Records excerpted from a collection
Start of Block
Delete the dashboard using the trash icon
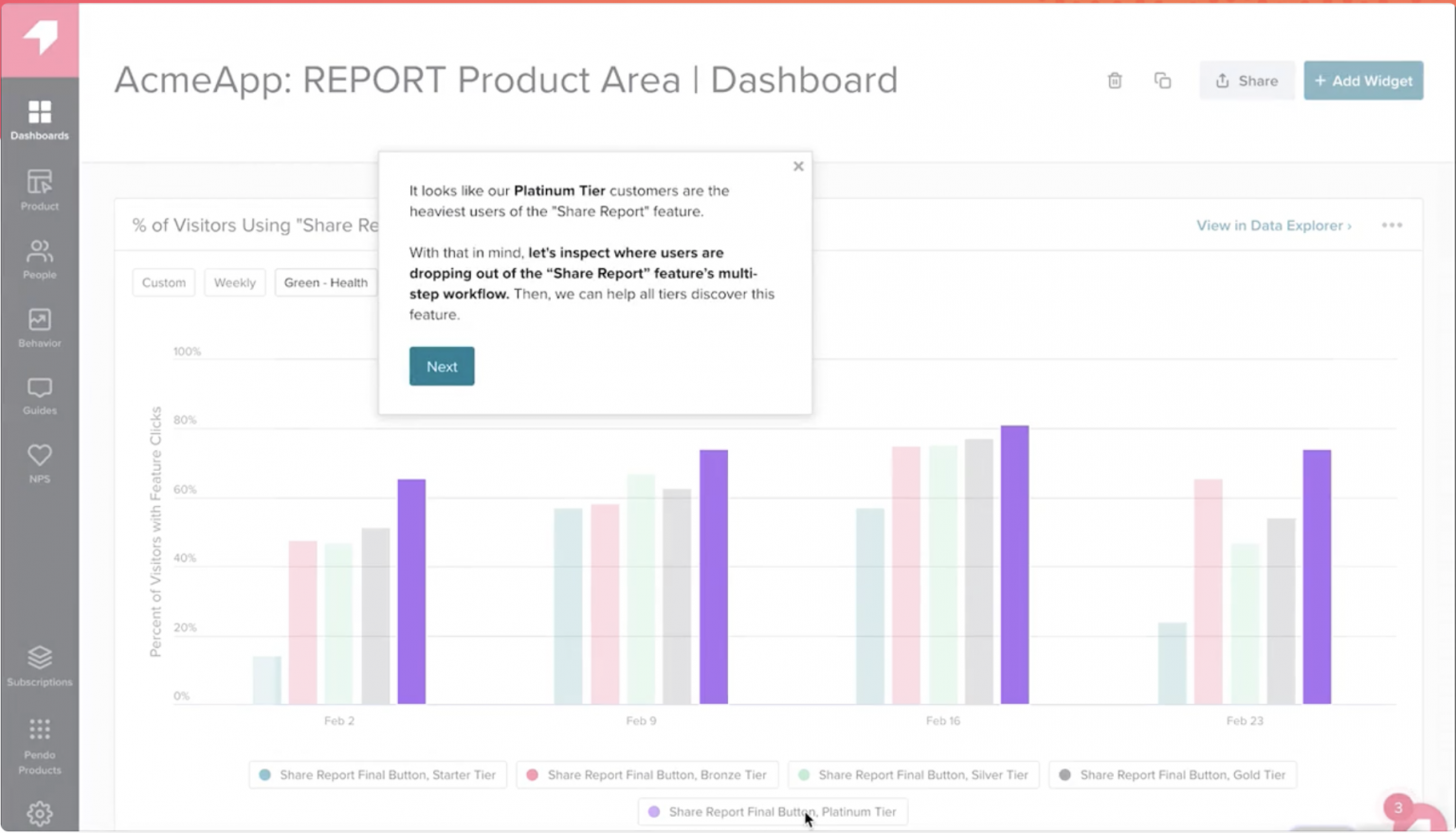This screenshot has width=1456, height=833. [1115, 81]
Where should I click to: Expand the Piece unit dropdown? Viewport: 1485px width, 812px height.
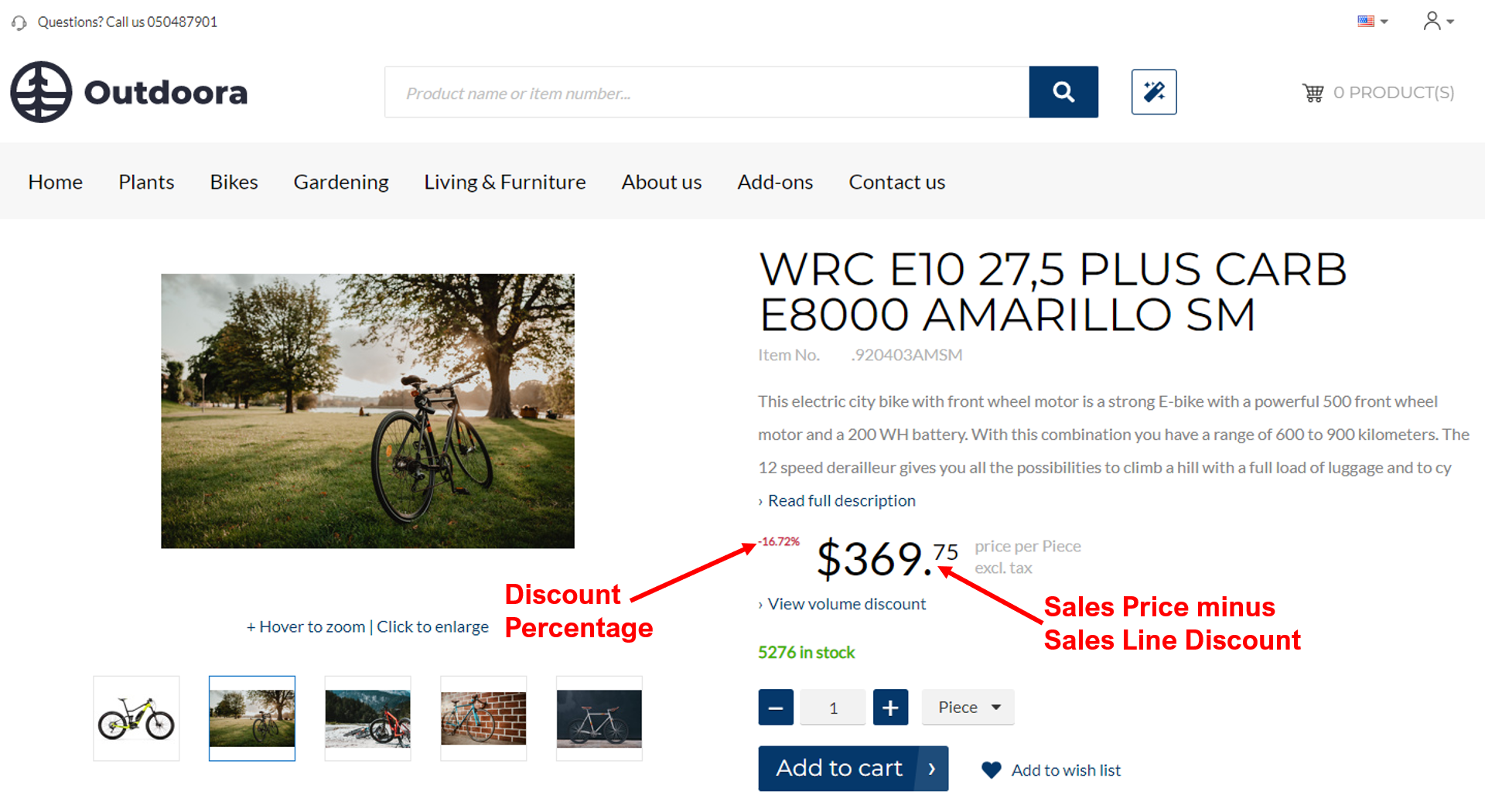[968, 707]
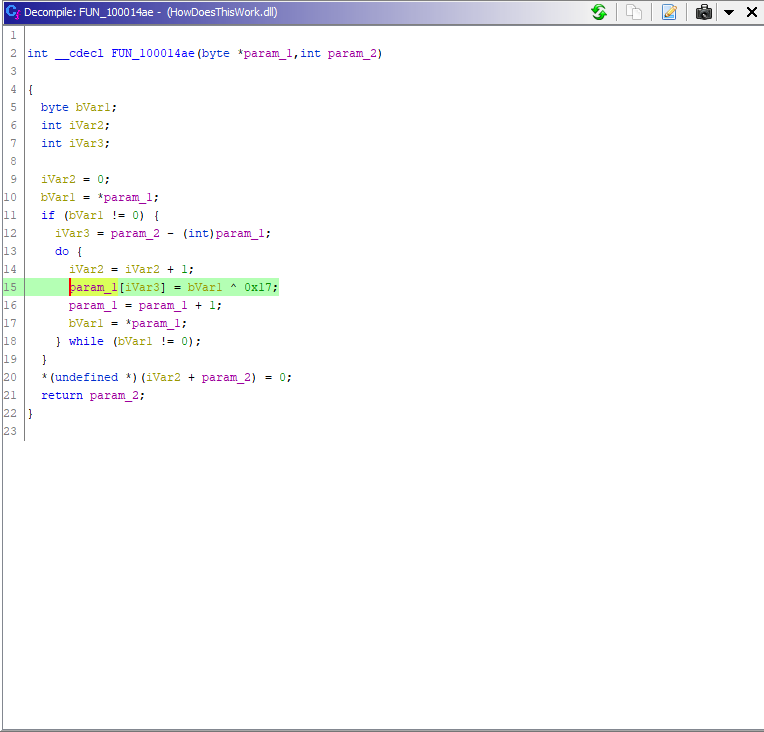Screen dimensions: 764x732
Task: Click the green Re-decompile refresh icon
Action: click(x=599, y=12)
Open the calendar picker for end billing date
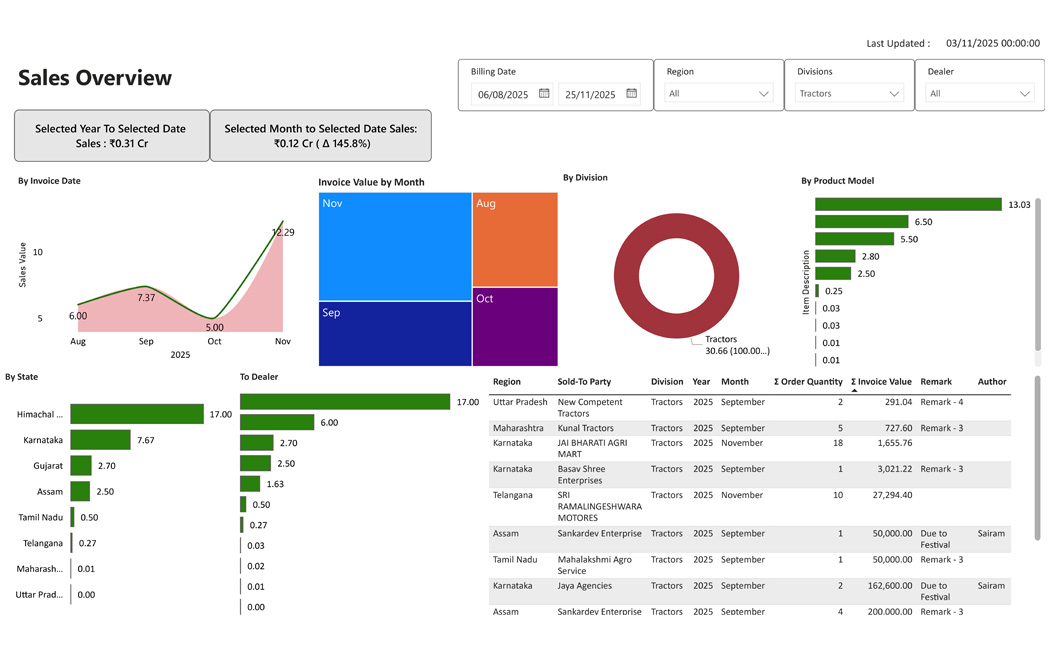 (x=631, y=94)
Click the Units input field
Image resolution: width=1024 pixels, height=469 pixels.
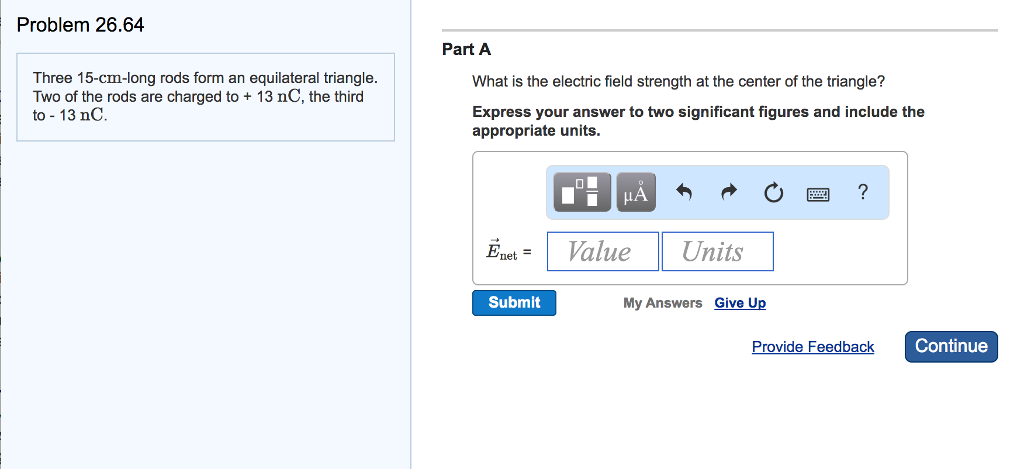tap(716, 252)
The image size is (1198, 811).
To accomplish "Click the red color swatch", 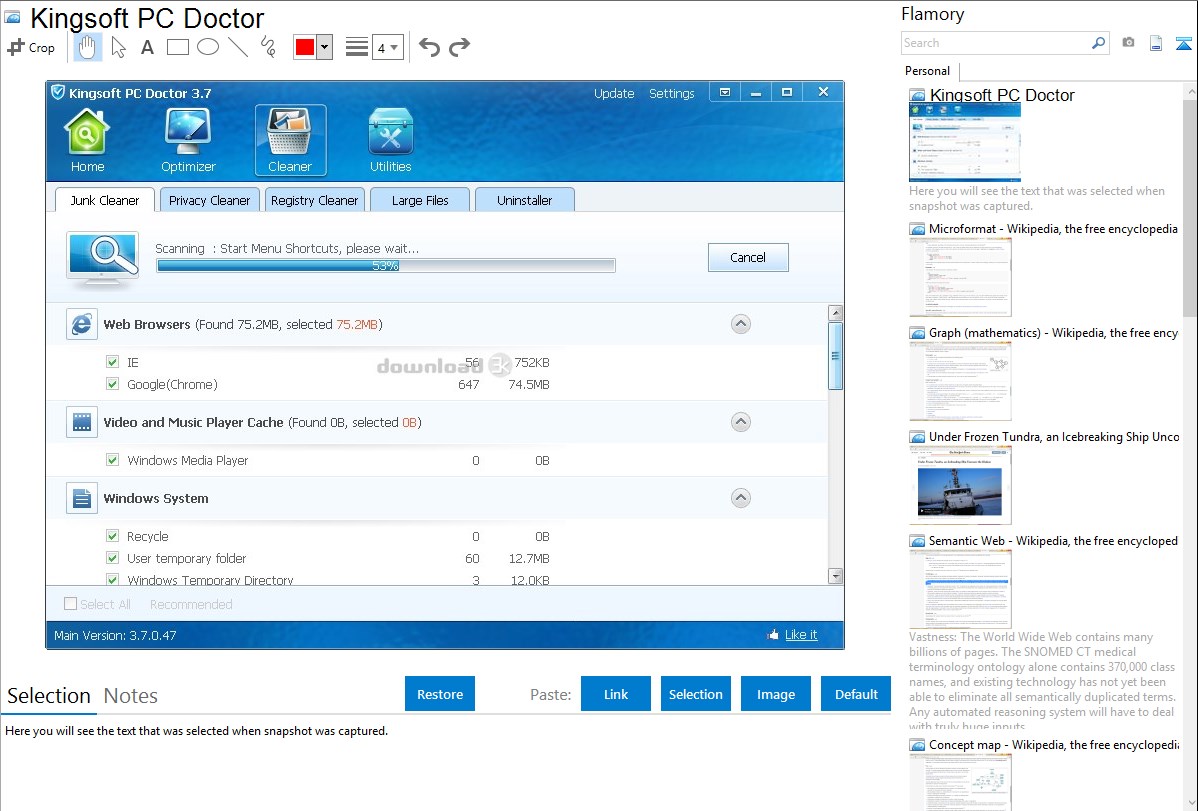I will pos(304,47).

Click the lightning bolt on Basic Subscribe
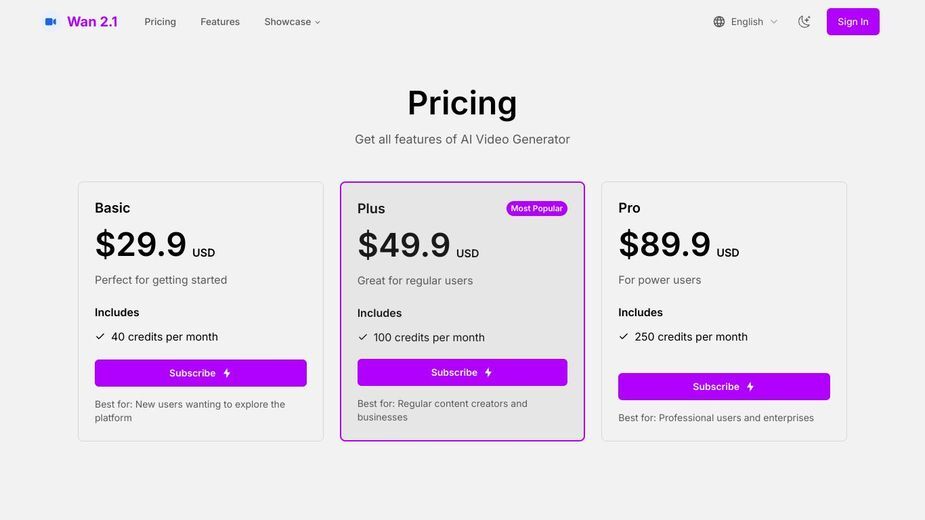pos(227,373)
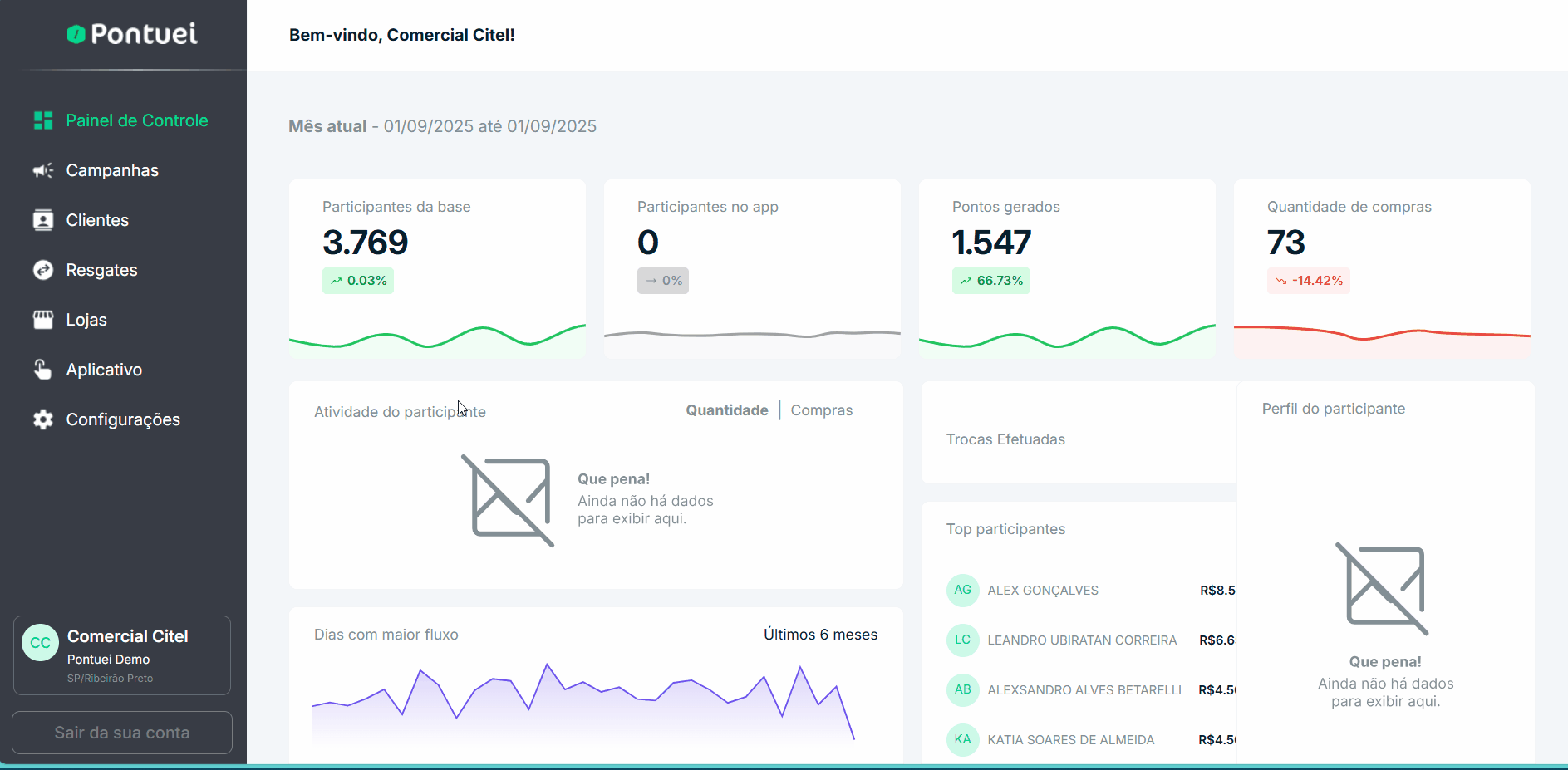Switch activity chart to Compras

(x=821, y=410)
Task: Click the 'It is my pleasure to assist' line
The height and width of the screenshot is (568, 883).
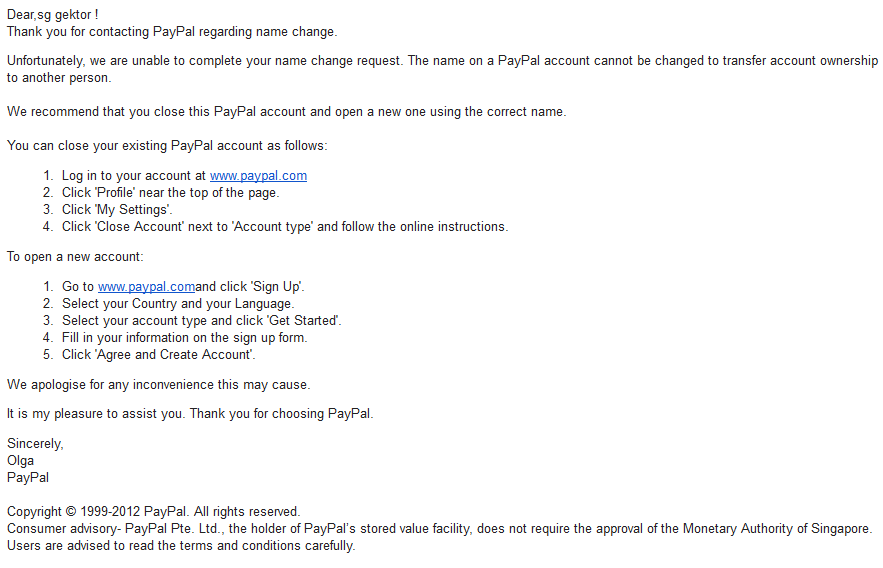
End of Block
:: Work required ::
From the line that contains "Task: Click the 'It" through the last line of the entries, transcribe every line exactly, leaving out the pictures.

:: Written solution ::
Task: Click the 'It is my pleasure to assist' line
The height and width of the screenshot is (568, 883).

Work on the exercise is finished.